6. Burkittsville, the real town visited by the characters in The Blair Witch Project, was negatively impacted by the film’s unprecedented success. Visitors frequently stole signs and even headstones from the Burkittsville Cemetery.
7. Infamous close-up shot of Heather giving her final confessional was an accident; when turning the camera around to face the lens, she inadvertently pressed the Zoom button. The scene and the extreme close-up of Heather’s face, however, became the most iconic aspects of the film (as you can see in the poster at the bottom of the article).
8. After an 8-day shoot, the cast and crew of The Blair Witch Project had logged over19-hour footage. The first cut of the film was 2.5 hours long. Though trimmed to 90 minutes for its theatrical release, some of the excised footage ended up being used in the film’s marketing campaign.
9. In the original script for The Blair Witch Project, Heather and Josh were ex-lovers, a detail intended to add tension and intensity to the documentarians’ ordeal.
10. The Witch was supposed to appear in The Blair Witch Project, and an actress was on set. She was intended to appear briefly in a shot when the documentarians are running through the trees, but the cameras never panned over to her. In retrospect, it’s no doubt best that the witch was never confirmed.
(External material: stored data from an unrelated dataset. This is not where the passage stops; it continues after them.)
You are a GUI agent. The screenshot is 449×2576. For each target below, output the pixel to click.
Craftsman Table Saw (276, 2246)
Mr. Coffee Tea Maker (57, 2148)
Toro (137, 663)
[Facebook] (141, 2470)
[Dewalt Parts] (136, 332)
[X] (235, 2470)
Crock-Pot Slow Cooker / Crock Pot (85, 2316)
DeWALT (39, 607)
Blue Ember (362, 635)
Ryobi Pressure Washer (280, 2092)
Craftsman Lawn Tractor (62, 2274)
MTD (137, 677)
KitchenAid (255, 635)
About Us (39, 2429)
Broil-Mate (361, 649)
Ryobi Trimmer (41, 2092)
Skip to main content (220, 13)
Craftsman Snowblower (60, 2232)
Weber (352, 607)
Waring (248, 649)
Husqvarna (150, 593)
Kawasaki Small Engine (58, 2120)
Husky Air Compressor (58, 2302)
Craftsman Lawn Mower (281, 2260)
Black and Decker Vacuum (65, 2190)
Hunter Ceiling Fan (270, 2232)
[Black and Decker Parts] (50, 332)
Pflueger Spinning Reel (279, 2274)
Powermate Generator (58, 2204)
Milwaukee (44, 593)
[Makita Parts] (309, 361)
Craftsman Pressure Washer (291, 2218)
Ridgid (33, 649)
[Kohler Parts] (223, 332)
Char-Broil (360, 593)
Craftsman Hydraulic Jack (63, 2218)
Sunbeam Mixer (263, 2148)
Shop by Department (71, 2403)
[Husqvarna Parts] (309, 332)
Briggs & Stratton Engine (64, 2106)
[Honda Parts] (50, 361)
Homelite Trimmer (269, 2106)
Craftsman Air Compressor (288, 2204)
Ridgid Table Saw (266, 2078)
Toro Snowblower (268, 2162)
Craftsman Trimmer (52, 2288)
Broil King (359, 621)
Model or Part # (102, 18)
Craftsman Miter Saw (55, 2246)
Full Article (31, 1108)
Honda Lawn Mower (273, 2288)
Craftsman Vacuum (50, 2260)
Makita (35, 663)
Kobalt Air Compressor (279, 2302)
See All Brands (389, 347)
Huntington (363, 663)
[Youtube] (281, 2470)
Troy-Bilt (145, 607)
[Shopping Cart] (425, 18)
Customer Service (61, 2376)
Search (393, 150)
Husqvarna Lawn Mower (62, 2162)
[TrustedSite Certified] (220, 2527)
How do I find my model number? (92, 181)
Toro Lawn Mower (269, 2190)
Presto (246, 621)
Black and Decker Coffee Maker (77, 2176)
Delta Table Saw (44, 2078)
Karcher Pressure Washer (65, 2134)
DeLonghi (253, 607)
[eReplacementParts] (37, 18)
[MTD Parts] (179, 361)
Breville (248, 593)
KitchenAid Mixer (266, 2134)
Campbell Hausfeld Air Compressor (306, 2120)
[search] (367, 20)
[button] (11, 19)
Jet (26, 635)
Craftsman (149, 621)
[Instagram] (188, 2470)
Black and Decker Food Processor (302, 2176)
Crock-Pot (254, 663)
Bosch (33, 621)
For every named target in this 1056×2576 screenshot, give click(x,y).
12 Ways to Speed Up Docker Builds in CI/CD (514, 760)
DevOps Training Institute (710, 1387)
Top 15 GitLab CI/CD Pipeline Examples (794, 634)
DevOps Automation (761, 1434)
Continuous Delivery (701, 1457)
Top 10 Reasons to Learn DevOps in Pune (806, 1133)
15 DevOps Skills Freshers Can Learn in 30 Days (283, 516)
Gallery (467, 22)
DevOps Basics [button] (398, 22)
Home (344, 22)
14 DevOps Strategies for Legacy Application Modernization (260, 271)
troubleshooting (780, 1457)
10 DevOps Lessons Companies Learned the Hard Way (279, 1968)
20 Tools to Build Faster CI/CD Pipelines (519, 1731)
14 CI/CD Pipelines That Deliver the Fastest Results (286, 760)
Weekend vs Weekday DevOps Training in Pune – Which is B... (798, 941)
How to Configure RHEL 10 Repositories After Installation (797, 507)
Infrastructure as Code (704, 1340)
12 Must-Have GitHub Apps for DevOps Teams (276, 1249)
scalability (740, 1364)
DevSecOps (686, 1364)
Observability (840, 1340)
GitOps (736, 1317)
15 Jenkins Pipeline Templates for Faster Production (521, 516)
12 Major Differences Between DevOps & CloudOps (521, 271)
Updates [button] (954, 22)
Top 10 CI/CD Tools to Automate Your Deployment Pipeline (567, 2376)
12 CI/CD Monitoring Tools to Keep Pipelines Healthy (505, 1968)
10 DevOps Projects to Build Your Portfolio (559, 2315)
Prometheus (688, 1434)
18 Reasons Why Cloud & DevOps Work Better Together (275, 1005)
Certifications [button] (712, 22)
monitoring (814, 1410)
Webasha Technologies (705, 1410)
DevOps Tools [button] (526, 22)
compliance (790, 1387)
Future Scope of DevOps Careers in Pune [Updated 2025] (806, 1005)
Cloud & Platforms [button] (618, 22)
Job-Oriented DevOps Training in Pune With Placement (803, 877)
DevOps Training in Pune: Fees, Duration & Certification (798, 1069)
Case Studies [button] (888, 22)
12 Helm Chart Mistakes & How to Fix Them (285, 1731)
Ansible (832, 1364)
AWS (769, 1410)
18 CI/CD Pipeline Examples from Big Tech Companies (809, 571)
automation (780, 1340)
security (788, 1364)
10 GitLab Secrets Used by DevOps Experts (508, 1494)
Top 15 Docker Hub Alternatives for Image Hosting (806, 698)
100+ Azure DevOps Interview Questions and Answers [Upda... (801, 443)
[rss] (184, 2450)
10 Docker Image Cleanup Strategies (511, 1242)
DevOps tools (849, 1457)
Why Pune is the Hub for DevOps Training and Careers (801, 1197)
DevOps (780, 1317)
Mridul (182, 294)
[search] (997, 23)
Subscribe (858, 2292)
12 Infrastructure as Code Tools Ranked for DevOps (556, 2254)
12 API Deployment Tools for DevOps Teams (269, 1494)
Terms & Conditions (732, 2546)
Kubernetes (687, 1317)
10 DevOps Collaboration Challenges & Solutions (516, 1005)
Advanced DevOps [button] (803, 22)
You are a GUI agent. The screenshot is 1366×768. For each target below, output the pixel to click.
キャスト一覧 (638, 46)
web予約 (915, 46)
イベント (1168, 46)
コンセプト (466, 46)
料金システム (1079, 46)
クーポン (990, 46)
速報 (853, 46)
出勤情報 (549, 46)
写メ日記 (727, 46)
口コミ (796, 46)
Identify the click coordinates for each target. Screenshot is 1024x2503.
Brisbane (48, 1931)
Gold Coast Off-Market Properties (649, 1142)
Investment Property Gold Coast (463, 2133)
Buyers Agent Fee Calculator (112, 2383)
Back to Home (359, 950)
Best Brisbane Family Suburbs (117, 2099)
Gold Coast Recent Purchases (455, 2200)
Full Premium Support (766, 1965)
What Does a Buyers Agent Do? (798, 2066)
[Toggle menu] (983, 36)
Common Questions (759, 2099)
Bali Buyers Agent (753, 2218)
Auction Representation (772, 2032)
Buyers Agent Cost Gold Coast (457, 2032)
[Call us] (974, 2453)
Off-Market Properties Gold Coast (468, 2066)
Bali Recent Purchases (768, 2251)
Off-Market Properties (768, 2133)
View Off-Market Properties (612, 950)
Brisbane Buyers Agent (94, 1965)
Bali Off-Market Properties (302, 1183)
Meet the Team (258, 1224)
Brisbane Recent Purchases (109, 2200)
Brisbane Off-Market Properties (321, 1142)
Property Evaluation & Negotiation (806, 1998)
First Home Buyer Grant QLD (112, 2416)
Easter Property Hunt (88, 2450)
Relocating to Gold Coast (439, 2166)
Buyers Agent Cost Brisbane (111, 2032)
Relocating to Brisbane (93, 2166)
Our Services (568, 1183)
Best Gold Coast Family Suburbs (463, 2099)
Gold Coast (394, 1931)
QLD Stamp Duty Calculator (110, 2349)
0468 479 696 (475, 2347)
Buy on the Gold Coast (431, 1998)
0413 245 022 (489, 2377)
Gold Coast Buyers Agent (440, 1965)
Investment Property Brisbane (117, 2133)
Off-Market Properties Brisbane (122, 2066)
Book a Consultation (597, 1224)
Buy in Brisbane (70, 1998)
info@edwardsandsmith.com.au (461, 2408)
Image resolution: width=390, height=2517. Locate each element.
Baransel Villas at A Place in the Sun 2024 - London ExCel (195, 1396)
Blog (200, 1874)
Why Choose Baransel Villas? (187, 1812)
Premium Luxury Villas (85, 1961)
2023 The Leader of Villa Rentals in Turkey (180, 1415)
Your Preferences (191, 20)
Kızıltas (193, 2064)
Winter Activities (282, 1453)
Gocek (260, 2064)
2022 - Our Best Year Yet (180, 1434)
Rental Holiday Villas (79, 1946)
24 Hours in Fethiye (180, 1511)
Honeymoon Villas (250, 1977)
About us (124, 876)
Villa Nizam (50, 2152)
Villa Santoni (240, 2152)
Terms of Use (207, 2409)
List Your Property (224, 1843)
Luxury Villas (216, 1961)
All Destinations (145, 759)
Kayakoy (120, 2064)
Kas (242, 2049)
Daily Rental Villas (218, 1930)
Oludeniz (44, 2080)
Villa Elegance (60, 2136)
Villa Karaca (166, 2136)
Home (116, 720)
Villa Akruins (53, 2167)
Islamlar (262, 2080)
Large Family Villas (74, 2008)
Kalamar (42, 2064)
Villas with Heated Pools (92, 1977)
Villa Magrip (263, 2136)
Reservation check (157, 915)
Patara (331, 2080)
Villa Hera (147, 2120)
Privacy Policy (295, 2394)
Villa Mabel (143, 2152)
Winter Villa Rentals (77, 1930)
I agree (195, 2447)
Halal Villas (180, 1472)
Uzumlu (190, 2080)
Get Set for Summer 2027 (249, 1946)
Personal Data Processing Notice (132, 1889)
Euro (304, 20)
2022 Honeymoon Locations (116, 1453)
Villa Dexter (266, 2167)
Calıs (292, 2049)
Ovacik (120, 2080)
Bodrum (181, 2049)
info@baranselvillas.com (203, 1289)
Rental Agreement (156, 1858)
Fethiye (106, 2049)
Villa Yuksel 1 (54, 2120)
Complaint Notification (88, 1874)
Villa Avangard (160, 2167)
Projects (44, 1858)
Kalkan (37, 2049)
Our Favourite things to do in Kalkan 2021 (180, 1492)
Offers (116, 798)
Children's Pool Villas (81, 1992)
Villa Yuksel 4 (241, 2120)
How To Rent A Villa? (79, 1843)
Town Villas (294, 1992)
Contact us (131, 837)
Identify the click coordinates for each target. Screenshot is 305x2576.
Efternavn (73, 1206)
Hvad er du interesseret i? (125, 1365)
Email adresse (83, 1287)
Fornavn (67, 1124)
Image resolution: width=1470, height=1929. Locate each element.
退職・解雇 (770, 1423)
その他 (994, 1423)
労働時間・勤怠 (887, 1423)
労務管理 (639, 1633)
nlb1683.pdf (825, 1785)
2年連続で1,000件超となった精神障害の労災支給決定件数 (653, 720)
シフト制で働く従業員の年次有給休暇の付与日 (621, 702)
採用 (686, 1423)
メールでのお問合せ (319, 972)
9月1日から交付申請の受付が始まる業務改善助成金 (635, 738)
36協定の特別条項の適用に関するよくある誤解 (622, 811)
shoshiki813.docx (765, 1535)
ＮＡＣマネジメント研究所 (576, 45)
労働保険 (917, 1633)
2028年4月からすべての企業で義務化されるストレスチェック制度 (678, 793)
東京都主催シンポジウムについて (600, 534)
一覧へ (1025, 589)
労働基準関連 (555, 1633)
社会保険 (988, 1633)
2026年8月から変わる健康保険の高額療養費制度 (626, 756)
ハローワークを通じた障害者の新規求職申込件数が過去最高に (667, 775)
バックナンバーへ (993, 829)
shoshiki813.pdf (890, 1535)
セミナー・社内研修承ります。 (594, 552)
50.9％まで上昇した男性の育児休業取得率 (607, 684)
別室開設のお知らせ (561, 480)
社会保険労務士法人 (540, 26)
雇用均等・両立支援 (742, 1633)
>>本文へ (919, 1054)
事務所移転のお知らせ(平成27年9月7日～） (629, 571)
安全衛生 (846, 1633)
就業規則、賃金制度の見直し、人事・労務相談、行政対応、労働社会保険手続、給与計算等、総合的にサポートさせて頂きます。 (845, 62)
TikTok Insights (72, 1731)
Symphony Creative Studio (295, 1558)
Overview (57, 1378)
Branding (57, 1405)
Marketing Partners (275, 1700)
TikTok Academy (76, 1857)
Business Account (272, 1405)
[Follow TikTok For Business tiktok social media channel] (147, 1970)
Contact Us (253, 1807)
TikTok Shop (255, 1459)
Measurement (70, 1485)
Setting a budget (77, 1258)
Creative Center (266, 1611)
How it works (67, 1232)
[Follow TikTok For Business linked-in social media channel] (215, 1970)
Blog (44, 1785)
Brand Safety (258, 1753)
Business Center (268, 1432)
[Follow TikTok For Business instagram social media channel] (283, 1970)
Now, what actually happened to Josh, Mike, and Heather is very much open to debate.
Official Synopsis: Found video footage tells the tale of three film students (Heather Donahue, Joshua Leonard, Michael C. Williams) who’ve traveled to a small town to collect documentary footage about the Blair Witch, a legendary local murderer. Over the course of several days, the students interview townspeople and gather clues to support the tale’s veracity. But the project takes a frightening turn when the students lose their way in the woods and begin hearing horrific noises.